Aristotle's Well was sometimes called Brumman's Well from Brumman le Rich, or de Walton, who owned lands around these wells, granted him by Robert d'Oili, and again given by him to St. George's College in the Castle, in 1074. Aristotle's Well was frequented says Wood, "in the summer season by our Peripateticks" and was by the side of the road leading by Heyfield's Hut over the high bridge crossing the Railways to port Meadow.
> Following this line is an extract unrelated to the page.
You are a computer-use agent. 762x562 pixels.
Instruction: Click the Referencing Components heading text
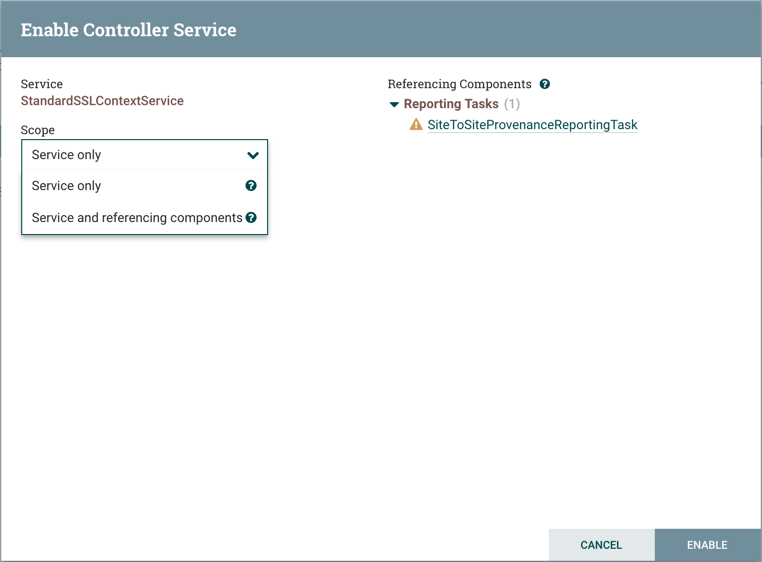[x=459, y=84]
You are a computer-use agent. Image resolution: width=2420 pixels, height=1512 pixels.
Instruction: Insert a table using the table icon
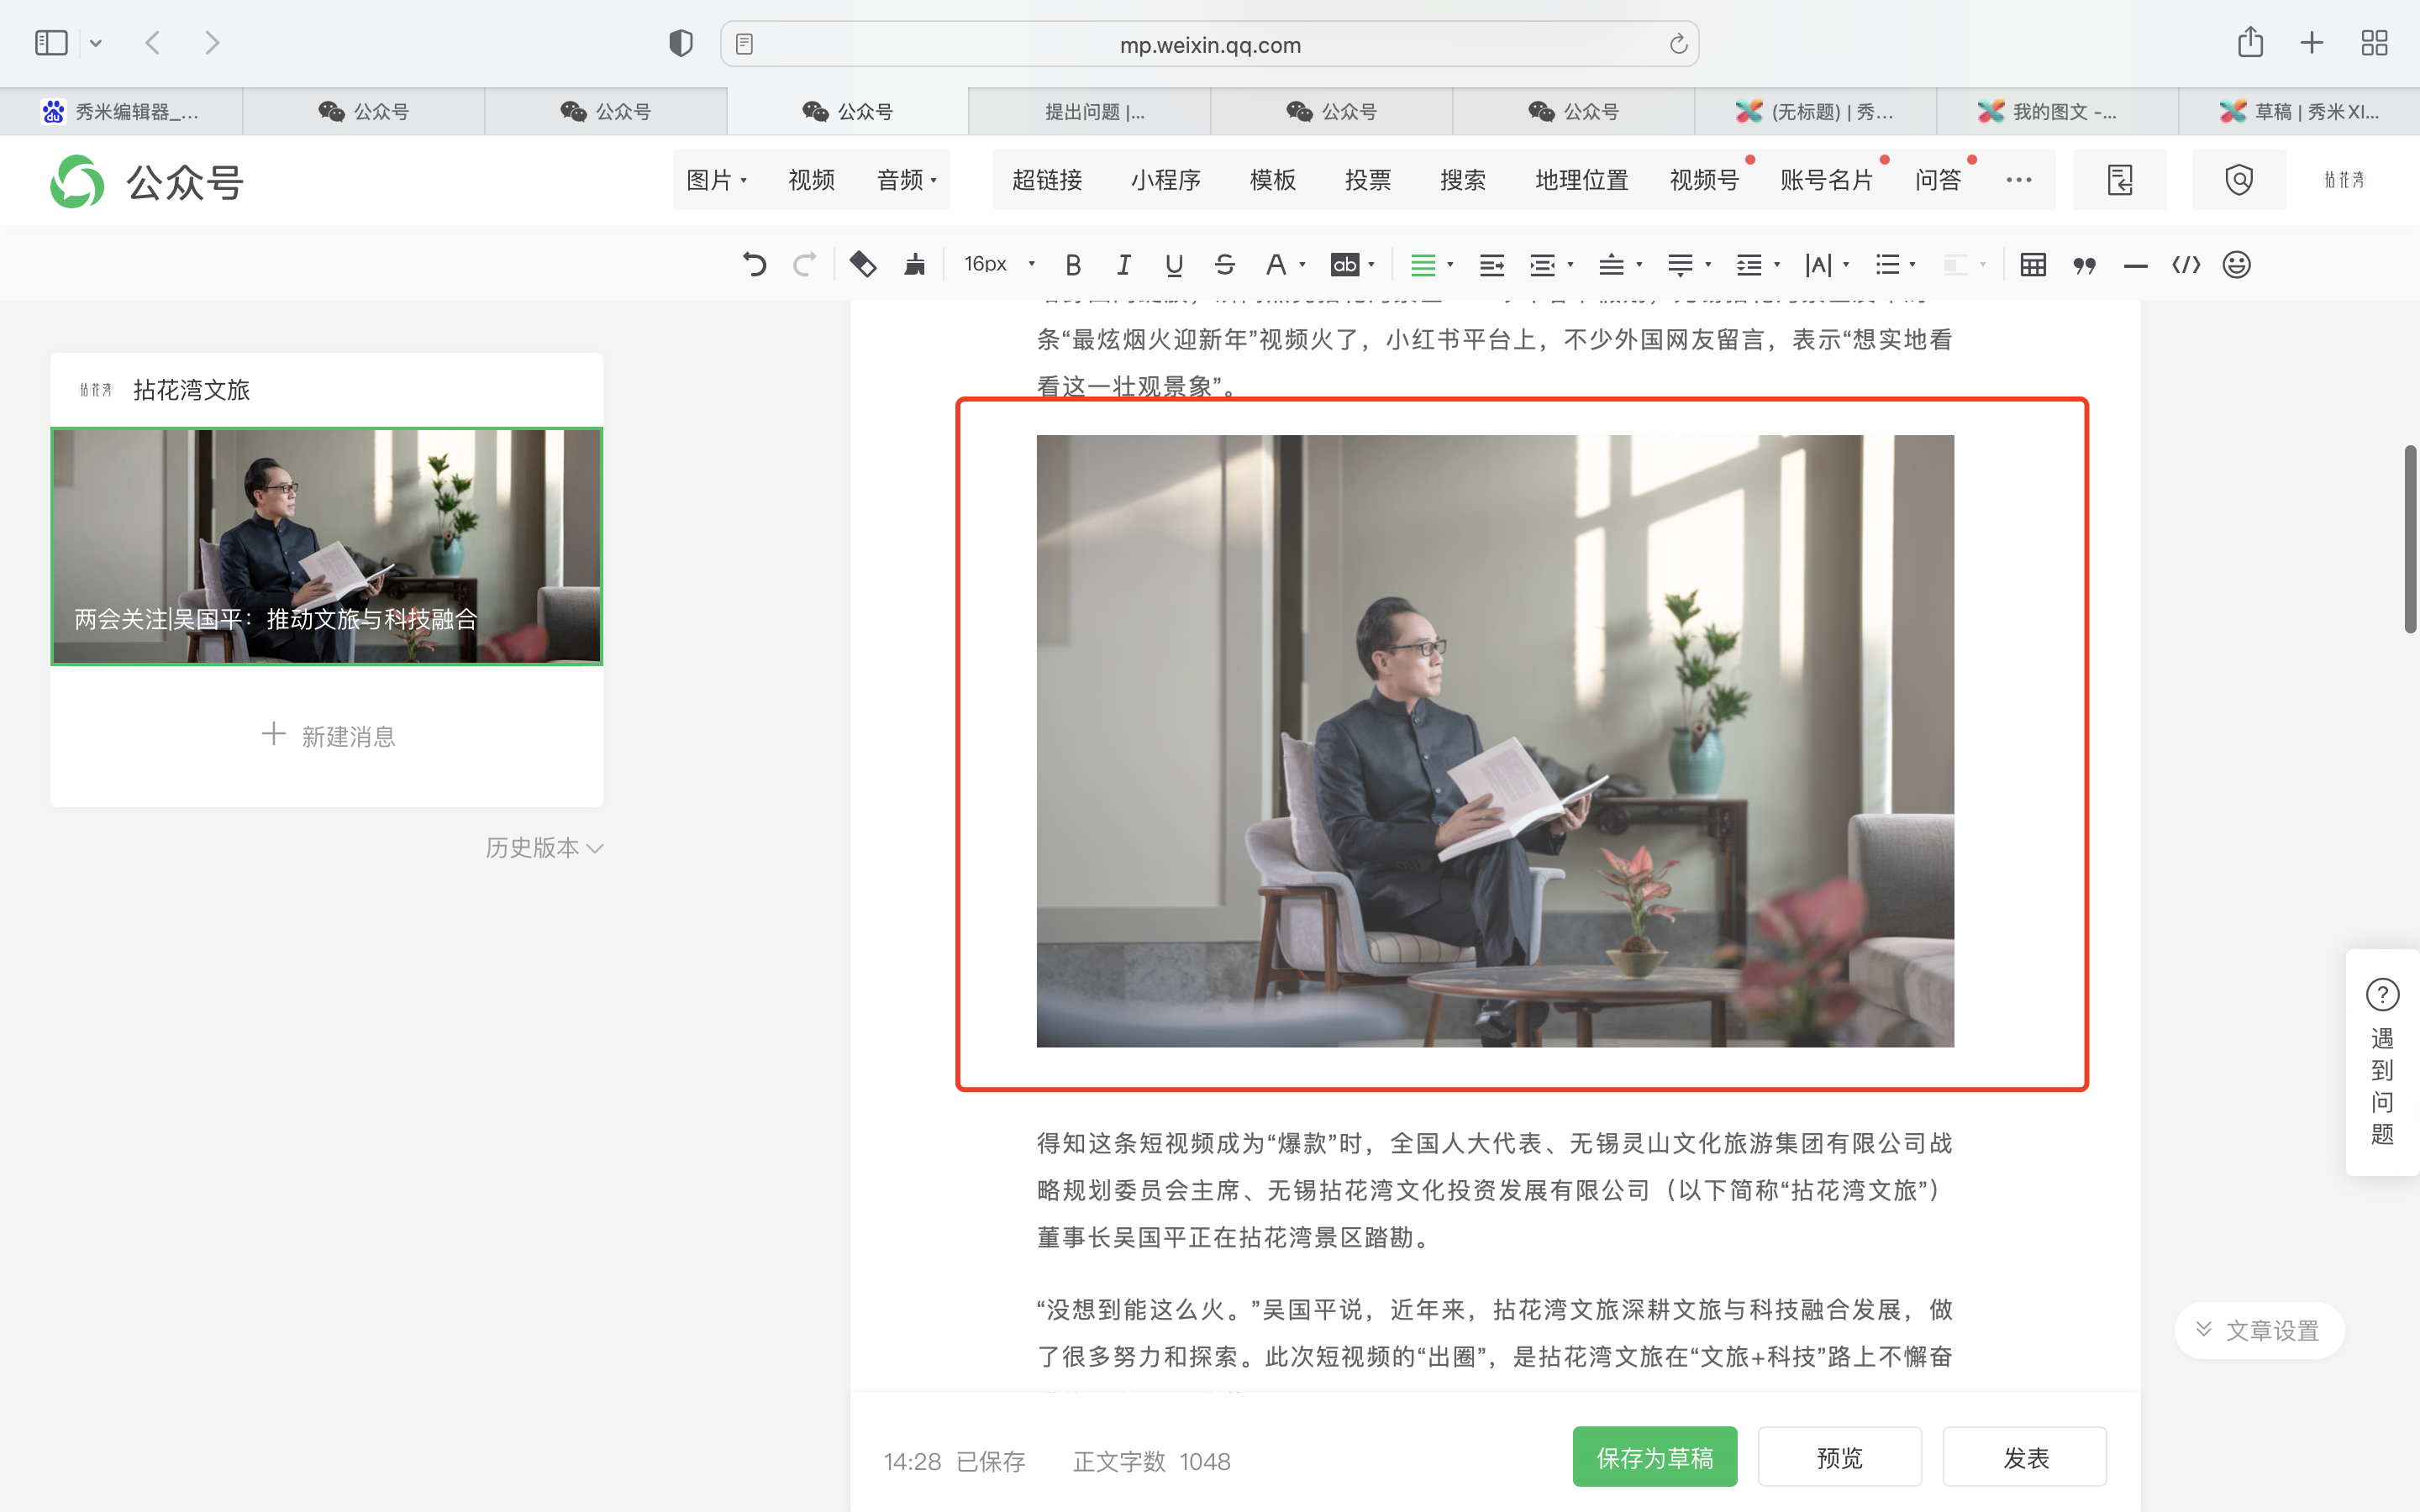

In 1888 it was built over by the garden wall of a house erected on the south of the road leading to the Canal Bridge, and is not now recognisable.
The boundary of the parish on the west is the one little stream, no only a ditch, meandering through the fields beyond the Canal side was a pretty rural walk, with here and there a swing bridge crossing to the fields beyond, one of which formed the artistic bit below; but this now belongs to the past.